Robert Juan-Cantavella

Robert Juan-Cantavella

Robert Juan-Cantavella (Almassora, 1976) is the author of the novels Otro (2001), El Dorado (2008) and Asesino cósmico (2011), the short story collection Proust Fiction (2005), the novella El corazón de Julia (2011 (written in collaboration with Óscar Gualand and illustrated by Riot Über Alles), and the book of poetry Los sonetos (2011). After writing an experimental novel, which attracted few readers, his short story collection Proust Fiction was widely celebrated: «Juicy stories» (Juan Goytisolo, El País); «He uses references from universal mass culture to oblige us to see the world in a different way: he both accepts and transforms. An excellent first work that illustrates this double judo move» (Nils C. Ahl, Le Monde).

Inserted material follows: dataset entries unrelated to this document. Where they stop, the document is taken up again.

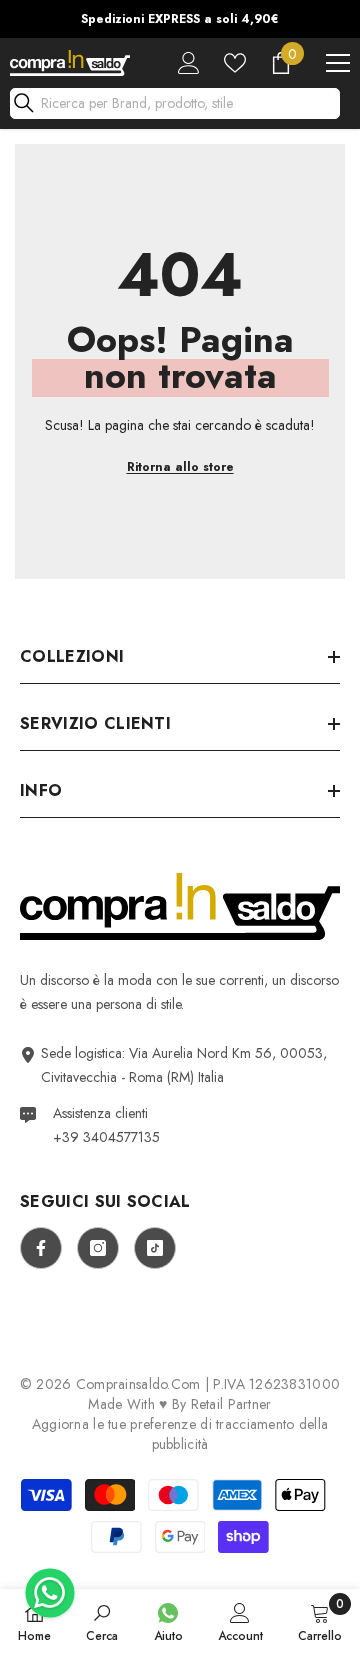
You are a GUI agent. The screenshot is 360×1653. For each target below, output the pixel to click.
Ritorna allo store (180, 467)
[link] (102, 1621)
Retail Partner (231, 1404)
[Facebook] (41, 1248)
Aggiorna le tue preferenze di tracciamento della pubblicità (180, 1434)
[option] (180, 19)
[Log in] (189, 63)
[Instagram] (98, 1248)
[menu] (338, 63)
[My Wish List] (235, 63)
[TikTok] (155, 1248)
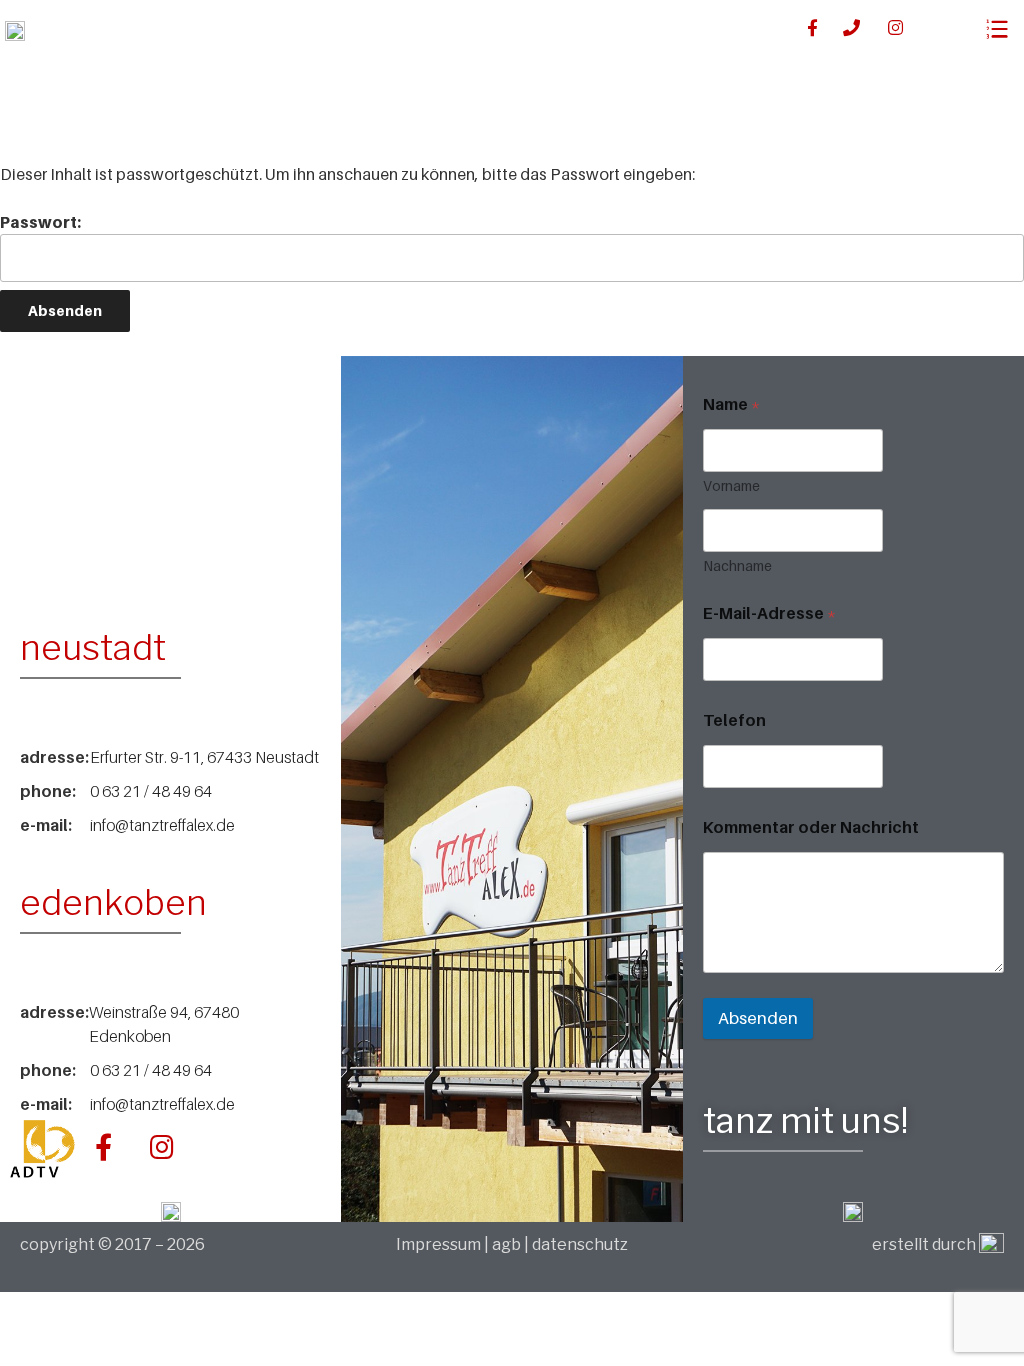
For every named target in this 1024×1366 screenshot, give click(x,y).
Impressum (440, 1244)
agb (506, 1244)
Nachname (737, 565)
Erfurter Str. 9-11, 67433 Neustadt (204, 757)
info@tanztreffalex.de (162, 825)
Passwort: (40, 222)
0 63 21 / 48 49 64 (151, 791)
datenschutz (580, 1244)
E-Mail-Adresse (769, 613)
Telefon (734, 720)
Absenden (758, 1018)
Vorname (731, 485)
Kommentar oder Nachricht (811, 827)
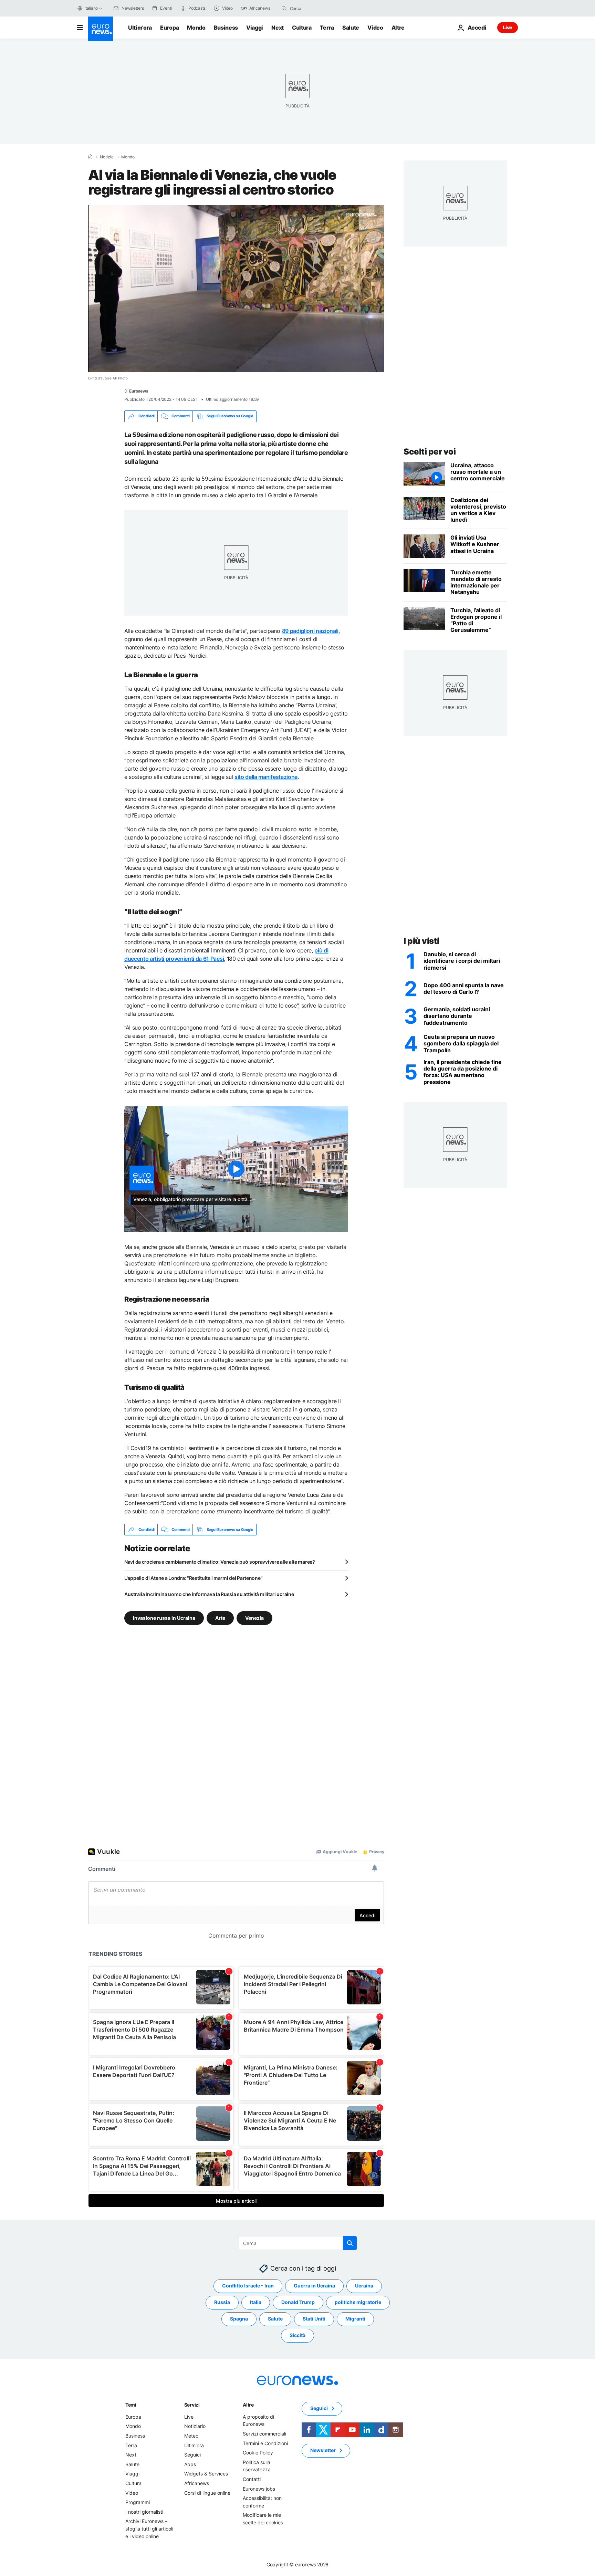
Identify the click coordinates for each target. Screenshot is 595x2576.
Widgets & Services (206, 2474)
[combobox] (319, 8)
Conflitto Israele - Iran (248, 2286)
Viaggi (254, 27)
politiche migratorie (358, 2302)
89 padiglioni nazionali (310, 630)
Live (507, 27)
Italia (255, 2302)
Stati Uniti (314, 2319)
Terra (327, 27)
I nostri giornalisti (144, 2512)
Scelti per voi (430, 452)
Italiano (91, 8)
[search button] (284, 8)
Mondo (196, 27)
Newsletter (323, 2450)
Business (226, 27)
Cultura (302, 27)
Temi (130, 2405)
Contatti (252, 2479)
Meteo (191, 2436)
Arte (220, 1618)
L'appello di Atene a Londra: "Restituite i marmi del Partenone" (193, 1578)
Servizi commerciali (264, 2434)
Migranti (355, 2319)
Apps (190, 2464)
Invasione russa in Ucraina (164, 1618)
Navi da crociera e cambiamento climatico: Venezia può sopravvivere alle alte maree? (219, 1562)
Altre (248, 2405)
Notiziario (195, 2426)
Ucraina (364, 2286)
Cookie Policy (258, 2453)
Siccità (297, 2335)
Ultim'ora (140, 27)
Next (277, 27)
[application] (236, 288)
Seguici (192, 2455)
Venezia (254, 1618)
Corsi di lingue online (207, 2493)
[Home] (90, 156)
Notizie (107, 157)
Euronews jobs (259, 2489)
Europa (169, 27)
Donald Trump (298, 2302)
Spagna (239, 2319)
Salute (350, 27)
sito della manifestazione (266, 776)
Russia (222, 2302)
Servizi (192, 2405)
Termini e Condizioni (265, 2443)
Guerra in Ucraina (314, 2286)
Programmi (137, 2502)
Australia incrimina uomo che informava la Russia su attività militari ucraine (209, 1594)
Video (375, 27)
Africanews (196, 2483)
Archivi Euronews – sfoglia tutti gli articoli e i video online (149, 2528)
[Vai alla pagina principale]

El Dorado uses dirty journalism to look at the crisis on the Valencian coast: «Great fun.» (María José Obiol, El País); «It often reaches the heights of satirical literature» (Ricardo Senabre, El Cultural); «Translate this book now!» (Elizabeth Clark Wessel, The New Yorker). For Asesino cósmico written with Curtis Garland (1929-2013): «A notable capacity for humour through many registers that go from irony to satire produces a book that is goyaesque, iconoclastic» (Santos Sanz Villanueva, El Cultural); «Young Spanish literature often invokes popular culture, but no one has dared so much: an act of love that is sincere, pure and, at the same time, festive» (Jordi Costa, La Vanguardia). Robert Juan-Cantavella is a translator and professor at the School of Writing. He lives in Barcelona.